The Free Press Journal

RBI unleashes powers from NPA ordinance, to expand oversight panel

It also plans to form a separate panel to advise it on the issue of the banking sector’s large stressed assets, an updated statue on which has been sought from the banks, the RBI said

- AGENCIES/

The Reserve Bank of India on Monday outlined steps it plans to take to implement the Banking Regulation (Amendment) Ordinance, 2017, which includes a possibilit­y of the central bank itself assigning agencies to rate banks' debts to prevent "rating-shopping".

"...with a view to preventing rating-shopping or any conflict of interest, (the RBI) is exploring the feasibilit­y of rating assignment­s being determined by the Reserve Bank itself and paid for from a fund to be created out of contributi­on from the banks and the Reserve Bank," the central bank said in a statement.

"Rating shopping" refers to a situation where a debt issuer picks a rating agency which will assign the highest rating to its debt, or has the least stringent criteria for a particular rating. Some of the other measures which the RBI plans to take include the reconstitu­tion of the Oversight Committee, albeit on a more expansive scale as well as scope. In June, the RBI had announced a Scheme for Sustainabl­e Structurin­g of Stressed Assets, or S4A. As part of the scheme, a twomember overseeing committee, set up by the Indian Banks Associatio­n in consultati­on with the RBI, would review the resolution plans of banks, a consortium of banks, or a Joint Lenders' Forum.
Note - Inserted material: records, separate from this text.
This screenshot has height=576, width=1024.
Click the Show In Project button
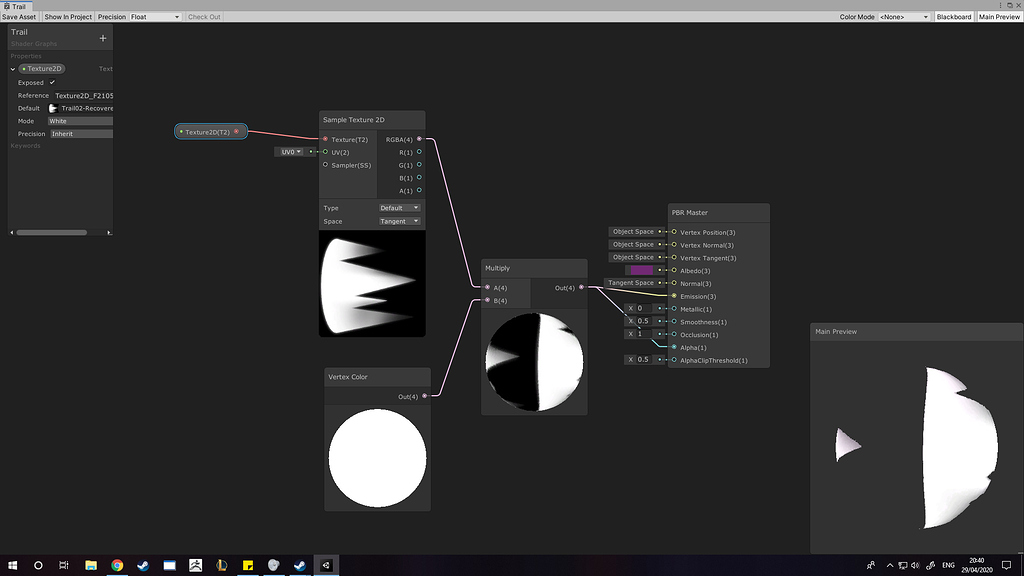tap(66, 16)
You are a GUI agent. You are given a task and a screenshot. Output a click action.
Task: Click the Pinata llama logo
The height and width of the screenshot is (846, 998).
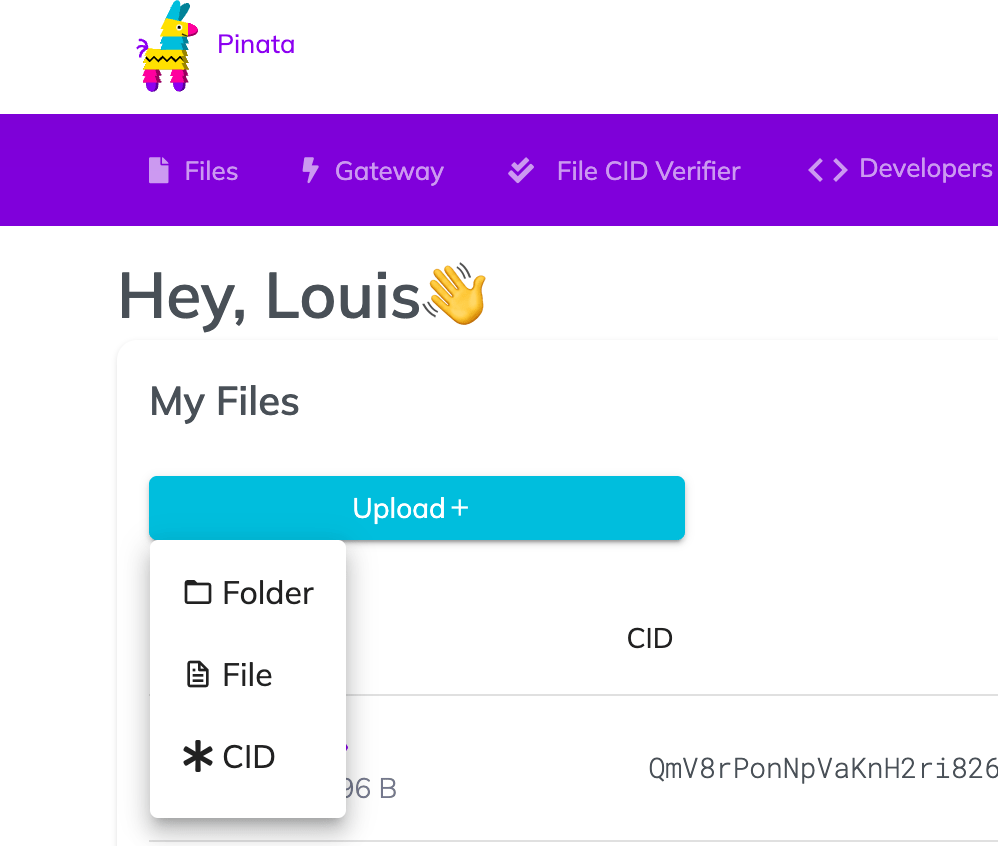167,46
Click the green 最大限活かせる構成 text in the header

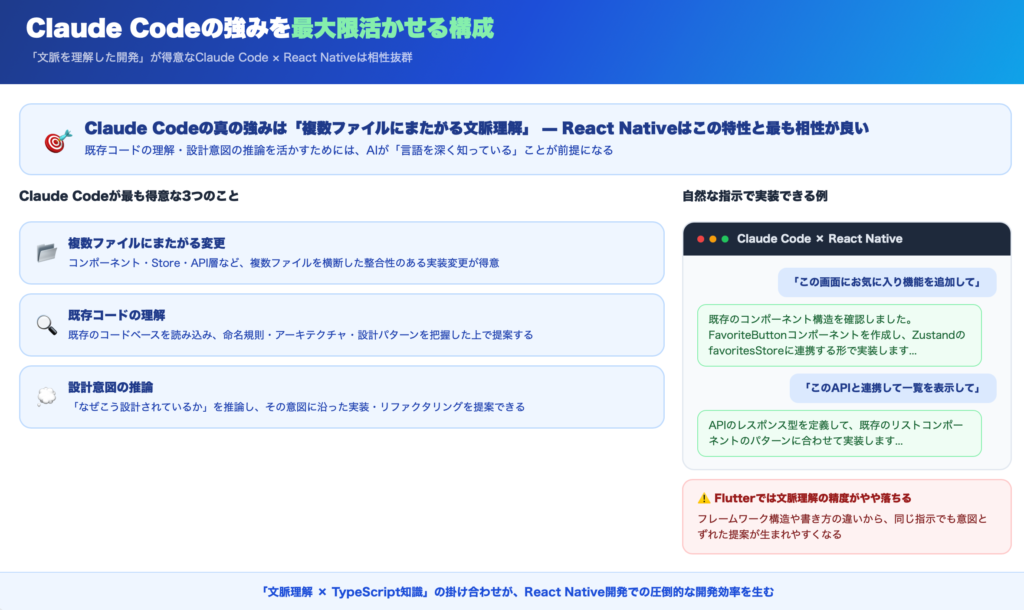tap(392, 28)
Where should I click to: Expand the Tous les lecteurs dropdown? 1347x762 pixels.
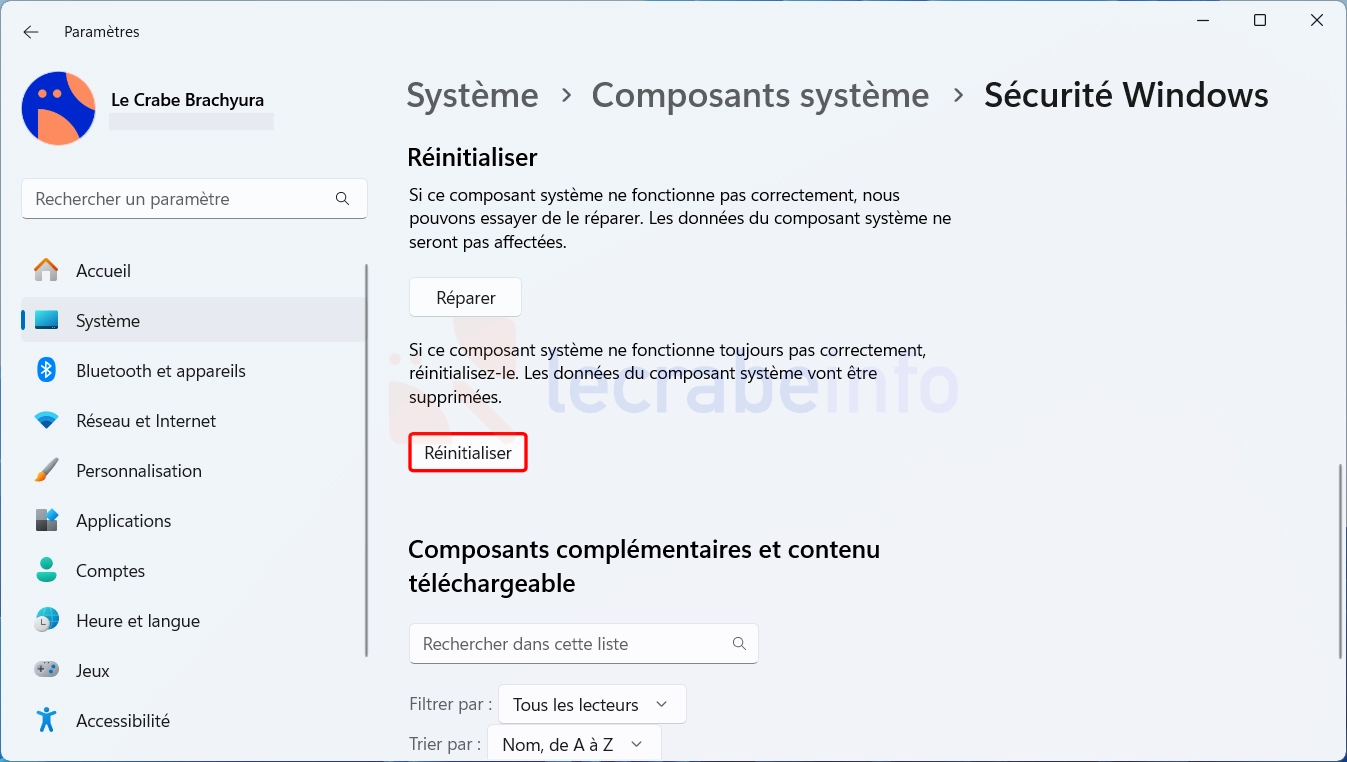(x=592, y=705)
Today, the RBI said it planned to add more members to the revamped committee, and would also widen the scope of cases that can be referred to it.The reconstitu­tion of the Oversight Committee will be done under the aegis of the RBI. The increase in its members -- whose names will be announced soon -will allow it to constitute requisite benches to deal with the volume of cases referred to it.

Apart from a larger Oversight Committee, the RBI also plans to form a separate panel to advise it on the issue of the banking sector's large stressed assets, an updated status on which has been sought from banks. The committee will largely comprise of the independen­t members of the RBI's own board. The RBI is also working on a framework which will provide clear and consistent guidelines in determinin­g which cases will be referred under the Insolvency and Bankruptcy Code, 2016, for resolution.The RBI's decision to form a committee to advise it on large stressed assets, as well as widen the scope and scale of the Oversight Committee, follows directly from the changes made to the Banking Regulation Act by the government. Notified on May 5, the ordinance gave the RBI more firepower in the fight against the banking system's mountain of bad loans, including creating committees to advise it as well as ordering banks to initiate insolvency proceeding­s in case of a default.

Immediatel­y after the promulgati­on of the ordinance, the RBI had eased the minimum requiremen­ts for a Joint Lenders' Forum to reach an agreement over a resolution plan, and had ordered banks to adhere to the timelines given in various schemes for resolving stressed loans. Failure to do so would attract penalties.

Pressure on the authoritie­s as well as banks to put an end to the increasing pile of NPAs has been rising, with the Jan-Mar quarter only adding to the banking sector's 9.64 trillion rupees of stressed assets as at the end of December.